Lay out the material as a Markdown table with the columns "Row" and "Text", numbering each row and skipping blank lines. Begin at the line that contains "Close the translation bar with x" and stop after the line that contains "Action: point(330,112)", including nothing else.

************

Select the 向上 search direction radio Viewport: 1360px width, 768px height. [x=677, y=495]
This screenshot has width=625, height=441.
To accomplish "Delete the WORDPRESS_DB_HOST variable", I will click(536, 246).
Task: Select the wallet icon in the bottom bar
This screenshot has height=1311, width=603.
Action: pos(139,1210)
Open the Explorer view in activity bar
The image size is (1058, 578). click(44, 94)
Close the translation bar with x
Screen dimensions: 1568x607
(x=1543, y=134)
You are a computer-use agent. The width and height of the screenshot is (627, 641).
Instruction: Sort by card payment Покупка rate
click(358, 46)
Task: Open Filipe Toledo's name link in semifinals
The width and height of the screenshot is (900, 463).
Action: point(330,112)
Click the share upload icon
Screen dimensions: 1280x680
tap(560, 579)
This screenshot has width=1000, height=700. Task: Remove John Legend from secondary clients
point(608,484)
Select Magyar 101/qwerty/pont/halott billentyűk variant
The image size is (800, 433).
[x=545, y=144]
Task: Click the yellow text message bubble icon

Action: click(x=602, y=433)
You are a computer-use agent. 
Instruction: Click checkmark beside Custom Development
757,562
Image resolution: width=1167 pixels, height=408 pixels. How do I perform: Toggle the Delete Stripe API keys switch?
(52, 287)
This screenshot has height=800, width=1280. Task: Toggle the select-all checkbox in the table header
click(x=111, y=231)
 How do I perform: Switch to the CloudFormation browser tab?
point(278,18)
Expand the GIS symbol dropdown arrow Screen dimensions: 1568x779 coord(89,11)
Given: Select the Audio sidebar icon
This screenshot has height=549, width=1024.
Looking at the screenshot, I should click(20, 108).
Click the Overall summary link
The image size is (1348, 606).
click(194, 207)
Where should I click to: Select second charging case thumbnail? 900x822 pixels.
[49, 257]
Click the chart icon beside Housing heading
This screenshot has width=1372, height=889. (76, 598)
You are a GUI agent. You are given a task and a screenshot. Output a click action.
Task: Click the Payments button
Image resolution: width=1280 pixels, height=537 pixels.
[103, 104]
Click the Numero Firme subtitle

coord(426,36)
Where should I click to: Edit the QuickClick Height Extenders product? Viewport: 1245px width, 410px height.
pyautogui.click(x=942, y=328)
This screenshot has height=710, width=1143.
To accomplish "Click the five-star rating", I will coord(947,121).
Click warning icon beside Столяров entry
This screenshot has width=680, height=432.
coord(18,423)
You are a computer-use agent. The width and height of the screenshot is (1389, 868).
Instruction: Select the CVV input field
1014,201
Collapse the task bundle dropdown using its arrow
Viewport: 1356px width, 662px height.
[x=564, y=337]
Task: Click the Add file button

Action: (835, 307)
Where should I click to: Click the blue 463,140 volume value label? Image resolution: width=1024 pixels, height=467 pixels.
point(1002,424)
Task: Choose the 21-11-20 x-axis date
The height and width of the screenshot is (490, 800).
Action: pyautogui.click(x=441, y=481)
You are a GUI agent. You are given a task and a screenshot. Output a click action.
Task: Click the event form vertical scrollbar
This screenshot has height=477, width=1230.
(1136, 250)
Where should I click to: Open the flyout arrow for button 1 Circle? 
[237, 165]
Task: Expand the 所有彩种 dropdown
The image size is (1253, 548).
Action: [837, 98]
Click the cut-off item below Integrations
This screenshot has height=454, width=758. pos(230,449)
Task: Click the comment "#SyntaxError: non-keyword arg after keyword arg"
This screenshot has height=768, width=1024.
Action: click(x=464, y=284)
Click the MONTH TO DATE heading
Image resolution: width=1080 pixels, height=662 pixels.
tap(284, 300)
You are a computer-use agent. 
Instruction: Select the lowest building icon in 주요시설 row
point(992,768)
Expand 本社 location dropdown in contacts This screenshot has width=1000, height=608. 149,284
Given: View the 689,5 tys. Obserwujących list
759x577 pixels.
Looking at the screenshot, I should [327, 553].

************

**In response**
| Row | Text |
|---|---|
| 1 | Close the translation bar with x |
| 2 | Screen dimensions: 1568x607 |
| 3 | (x=1543, y=134) |
| 4 | You are a computer-use agent. The width and height of the screenshot is (627, 641). |
| 5 | Instruction: Sort by card payment Покупка rate |
| 6 | click(358, 46) |
| 7 | Task: Open Filipe Toledo's name link in semifinals |
| 8 | The width and height of the screenshot is (900, 463). |
| 9 | Action: point(330,112) |